The rules of the game: capital and labour meet in spaces stopwatch-prepared for the purpose of the optimization of the process of surplus-extraction from labour, following the dictate of socially necessary labour time, required in order to survive in competition with all other units. The state catalyzes the process, reproduces the (infra)structure, internalizes the costs of labour reproduction that capital has externalized to labourers, provided that labour has organized beyond the capital and imparted these costs to the state. The latter takes a bigger or smaller part of surplus value, and a part of it is designated for the night guards of the spaces, legal guards of capital, managing structures, etc. The spaces in which capital is realized in circulation are also specially prepared. They glisten, so that the spaces in which capital is expanded in production might darken.
Capital and work encounter each other on the terrain of asymmetry. The difference is also visible in the images of spaces in which their earlier encounters took place, under different circumstances and under different names. This difference is easily noticeable because it is apparent, one need only pay attention. The labour ruinization process, however, as well as the workers’ rights derogation process, is more obscured and chaotic. Bodies, disciplined and exploited, deteriorate in motion, with smiles on their faces. Their consent is the absence of an alternative, while the quiet acceptance of these processes is a reflection of resignation.
Throughout history, economic and political circumstances of the wartime and then transitional city altered the architectonic and urbanist face of Zagreb. Battista Ilić engages in dialogue with the state in which he finds the Ilica of a deindustrialized post-socialist Zagreb, whose abandoned and vacated localities he marks with large scale enumerated posters (1-45). The author enters the space of Ilica, holding the numerations as demonstrative props, becoming a prop himself. Affirmative stigmatization functions as a coded slogan of dysfunctional, urban localities, functioning at the same time as a situational intervention with the elements of graphic art. The archiving of destroyed public, common spaces does not take place with the aim of mere documentation of the problem, but the opposite – the intervention departs from the space of gesture into the real space of naming a systemic anomaly – the collapse of labour rights and working conditions, and the expropriation from the means of production.

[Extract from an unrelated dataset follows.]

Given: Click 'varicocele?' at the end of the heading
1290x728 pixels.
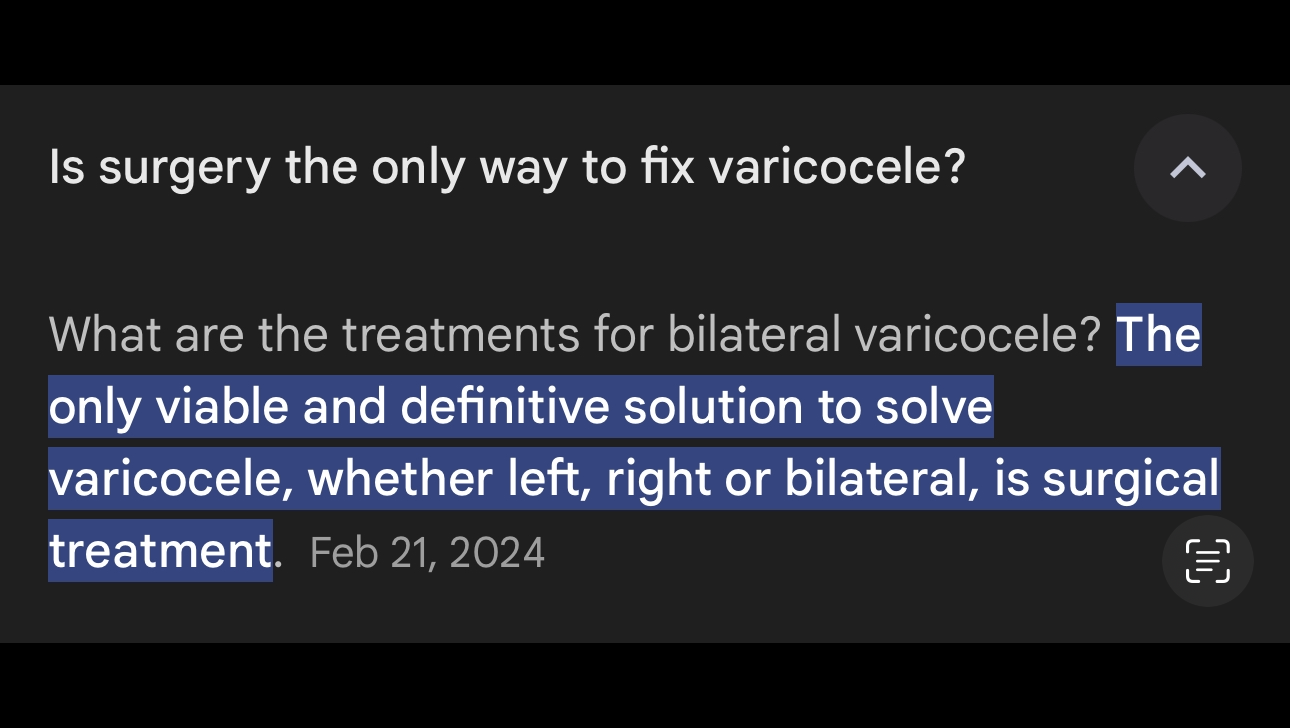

The fetishization of emptiness is a significant constant in the author’s work, seemingly correlating with the commodity fetishism produced by capital on a systemic basis. He uses the interaction with emptiness as a de-aestheticized spatiality in which art as an attitude polemicizes with the living tissue of the social, political and historical context. The cyclical repetitiveness of art is here in service of establishing a dialogue with a fragment of capitalist time from which it emerges.
The seemingly conflictual relationship between the aesthetics and poetics of art in the service of social change, art that is carved out from the presumed safe gallery spaces and professional evaluatory gazes, finds its space for articulation on the facades of urban buildings, former factories and stores, looking back to better understand the future and produce engaged meta-language between artists-producers and their emerging audiences.